The Exorcism of Emily Rose BD cover
Buy at Amazon USA
Buy at Amazon Canada

THE EXORCISM OF EMILY ROSE
(Blu-ray)

Image A
Sound
A
Extras
B

July 10, 2008|Sony brings the Unrated Edition of The Exorcism of Emily Rose to Blu-ray in an immaculate 2.40:1, 1080p presentation. In retrospect, the DVD was obviously graded on a curve, as the image here is so much better defined--so much more elegant--that it's almost comical. This is the first time I've seen the foxy Laura Linney in HiDef, and while the increased resolution really brings her age to the fore, it also enables you to fully appreciate the attention to period authenticity that went into her makeup, specifically her eyeliner. The attendant 5.1 Dolby TrueHD audio is uneven by design, but the field day the sound engineers had with the Emily Rose flashbacks is all the more pronounced on BD, even with my ancient receiver's downmixing of the track. Supplementary material is identical to that of the SD platter, up to and including its 4:3 mastering--the exception being the 16x9-enhanced deleted scene. Blu-ray propaganda plus HD trailers for 21 and Starship Troopers 3: Marauder cue up on startup and are alternately accessible via the main menu.-

2.40:1, 1080p (MPEG-4); English Dolby TrueHD 5.1, French Dolby TrueHD 5.1, Portuguese Dolby TrueHD 5.1, Spanish DD 5.1, Thai DD 5.1; BD-50

Hands down, Jennifer Carpenter wins the 2005 award for "Most Thankless Role" as the titular Emily Rose, possessed by a horde of classically-educated demons in Scott Derrickson's slickefied, formula-filtered take on the modern-day (i.e. 1973) exorcism of Bavarian devil-dumpster Anneliese Michel that ended, unlucky for her, in death--and unlucky for us in a hackneyed courtroom drama. A sequence early on as Emily begins to get the distinct feeling that she's not alone in her head while away at college (and really, who doesn't?) gives the false impression that the film will be as lurid and lawless as an early Dario Argento picture. There's no gore, but as Emily stalks across a dark, rain-lashed campus (to the portion of Christopher Young's score that rips off Goblin's music for Argento's Suspiria), walking across green- and red-lit doorways as Jacob's Ladder manifestations leer at her from passing cars and under umbrellas, I had a giddy moment of hope that The Exorcism of Emily Rose would be as terrifying and irrational as one of the Italian maestro's classic supernatural exercises. Alas, The Exorcism of Emily Rose is The Life of David Gale with poor Carpenter playing the Laura Linney role (and Linney herself playing Kate Winslet's part) searching for signs of life in another extraordinarily bad script full of showboat courtroom sequences, appallingly-written heart-to-hearts, and a few snippets of an exorcism that pales in comparison to the one found in that other exorcism movie.

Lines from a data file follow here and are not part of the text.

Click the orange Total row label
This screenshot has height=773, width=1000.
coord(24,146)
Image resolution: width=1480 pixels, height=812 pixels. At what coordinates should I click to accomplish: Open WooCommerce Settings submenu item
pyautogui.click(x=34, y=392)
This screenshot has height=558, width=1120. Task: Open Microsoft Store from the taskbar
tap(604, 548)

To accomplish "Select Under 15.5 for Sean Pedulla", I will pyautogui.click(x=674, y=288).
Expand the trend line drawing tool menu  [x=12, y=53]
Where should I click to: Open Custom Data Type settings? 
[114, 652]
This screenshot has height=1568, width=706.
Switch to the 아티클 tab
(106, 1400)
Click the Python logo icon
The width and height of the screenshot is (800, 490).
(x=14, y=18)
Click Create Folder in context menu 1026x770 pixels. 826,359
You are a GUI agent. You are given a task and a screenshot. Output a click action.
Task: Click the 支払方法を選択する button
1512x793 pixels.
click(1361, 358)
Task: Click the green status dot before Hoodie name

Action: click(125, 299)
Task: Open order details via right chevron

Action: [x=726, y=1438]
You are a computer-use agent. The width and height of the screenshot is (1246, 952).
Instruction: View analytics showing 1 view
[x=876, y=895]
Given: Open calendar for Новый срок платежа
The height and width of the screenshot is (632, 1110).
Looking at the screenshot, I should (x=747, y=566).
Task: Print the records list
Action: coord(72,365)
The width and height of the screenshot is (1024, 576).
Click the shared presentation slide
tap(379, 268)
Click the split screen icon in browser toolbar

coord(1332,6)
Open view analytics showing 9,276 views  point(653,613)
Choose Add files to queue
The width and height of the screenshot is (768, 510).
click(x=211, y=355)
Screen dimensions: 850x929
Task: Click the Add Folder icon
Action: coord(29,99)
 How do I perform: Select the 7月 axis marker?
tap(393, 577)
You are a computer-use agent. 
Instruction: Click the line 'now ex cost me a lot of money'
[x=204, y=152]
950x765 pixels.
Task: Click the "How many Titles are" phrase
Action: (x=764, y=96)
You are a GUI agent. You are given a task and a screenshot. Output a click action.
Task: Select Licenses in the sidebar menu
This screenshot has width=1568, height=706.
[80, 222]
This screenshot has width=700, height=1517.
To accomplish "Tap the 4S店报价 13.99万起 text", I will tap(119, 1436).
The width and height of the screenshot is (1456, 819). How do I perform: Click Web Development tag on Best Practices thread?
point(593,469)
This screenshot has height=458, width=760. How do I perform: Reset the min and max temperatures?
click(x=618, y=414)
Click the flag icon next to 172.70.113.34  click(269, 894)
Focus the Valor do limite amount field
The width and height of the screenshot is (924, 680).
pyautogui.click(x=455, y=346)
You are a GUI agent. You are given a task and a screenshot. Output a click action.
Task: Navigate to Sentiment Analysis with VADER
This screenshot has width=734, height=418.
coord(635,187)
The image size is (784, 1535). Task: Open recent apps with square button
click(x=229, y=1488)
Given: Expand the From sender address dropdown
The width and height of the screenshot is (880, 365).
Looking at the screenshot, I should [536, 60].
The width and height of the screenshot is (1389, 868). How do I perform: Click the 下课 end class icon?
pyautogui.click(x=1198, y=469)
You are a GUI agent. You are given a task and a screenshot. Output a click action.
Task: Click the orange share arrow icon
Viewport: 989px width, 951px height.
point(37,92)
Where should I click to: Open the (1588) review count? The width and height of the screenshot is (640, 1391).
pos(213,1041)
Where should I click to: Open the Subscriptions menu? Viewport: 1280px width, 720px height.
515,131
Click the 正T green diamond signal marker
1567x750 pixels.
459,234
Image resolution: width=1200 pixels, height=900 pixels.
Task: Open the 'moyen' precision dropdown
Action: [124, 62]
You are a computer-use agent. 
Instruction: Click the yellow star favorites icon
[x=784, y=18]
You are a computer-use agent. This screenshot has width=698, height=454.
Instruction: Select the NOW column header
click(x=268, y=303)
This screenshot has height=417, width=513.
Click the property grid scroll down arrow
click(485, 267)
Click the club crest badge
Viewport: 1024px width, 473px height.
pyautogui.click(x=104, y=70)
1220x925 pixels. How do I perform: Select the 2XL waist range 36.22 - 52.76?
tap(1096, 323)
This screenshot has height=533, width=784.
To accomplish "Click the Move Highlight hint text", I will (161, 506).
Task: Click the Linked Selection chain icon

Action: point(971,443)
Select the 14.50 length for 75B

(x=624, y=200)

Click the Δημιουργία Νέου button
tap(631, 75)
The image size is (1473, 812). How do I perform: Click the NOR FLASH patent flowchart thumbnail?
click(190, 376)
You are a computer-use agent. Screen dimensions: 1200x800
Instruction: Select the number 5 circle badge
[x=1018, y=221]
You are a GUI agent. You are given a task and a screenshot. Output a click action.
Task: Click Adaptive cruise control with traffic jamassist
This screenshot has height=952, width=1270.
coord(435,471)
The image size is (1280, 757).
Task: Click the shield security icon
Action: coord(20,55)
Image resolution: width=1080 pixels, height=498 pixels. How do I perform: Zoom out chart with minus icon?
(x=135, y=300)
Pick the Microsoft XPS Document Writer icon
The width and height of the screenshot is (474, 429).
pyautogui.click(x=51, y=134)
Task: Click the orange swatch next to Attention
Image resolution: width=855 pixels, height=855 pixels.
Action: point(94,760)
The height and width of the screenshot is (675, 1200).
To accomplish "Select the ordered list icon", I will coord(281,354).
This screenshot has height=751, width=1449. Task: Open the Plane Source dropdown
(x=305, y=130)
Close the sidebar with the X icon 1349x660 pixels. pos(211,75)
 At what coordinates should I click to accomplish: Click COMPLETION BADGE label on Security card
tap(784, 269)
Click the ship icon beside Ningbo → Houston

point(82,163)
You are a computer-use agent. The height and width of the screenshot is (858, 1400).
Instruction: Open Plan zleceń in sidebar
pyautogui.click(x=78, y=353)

The main problem with the picture is that there's no time taken to develop Emily before she turns into a bug-eating, wallpaper-tearing, Aramaic-spouting dervish. A cipher from the start, her transformation isn't a transformation so much as it's simply Emily--and if this drooling ghoul should die in the course of her exorcism, well, that's just one of those things. We know it's going to happen from the first minute, anyway, starting at the end as the film does. (In so doing, it also reassures us that the only casualty of the exorcism will be Emily.) Worse, without anything else resembling character development, we're left trying to suck a lot of meaning out of what we're provided. Like Emily's excitement at getting a scholarship for college, thus freeing her from her briefly-glimpsed life as an extra in a Grant Wood painting. That scene's followed immediately by some flat courtroom testimony from a maid or something and then shots of how Emily is terrified and alone on campus, seeing demons in the faces of her classmates. The suggestion, without anything else to go on, is that she should never have gone after an education. Moreover, she probably shouldn't have taken a boyfriend in non-descript Jason (Joshua Close, the actor in the cast least capable of disguising the travesty of a screenplay)--a decision that suggests not only that Emily isn't as devout as others have made her out to be, but also that the script (by Derrickson and Paul Harris Boardman) is crutch-heavy to the point where it couldn't resist a love interest, even if it never develops that relationship beyond a label.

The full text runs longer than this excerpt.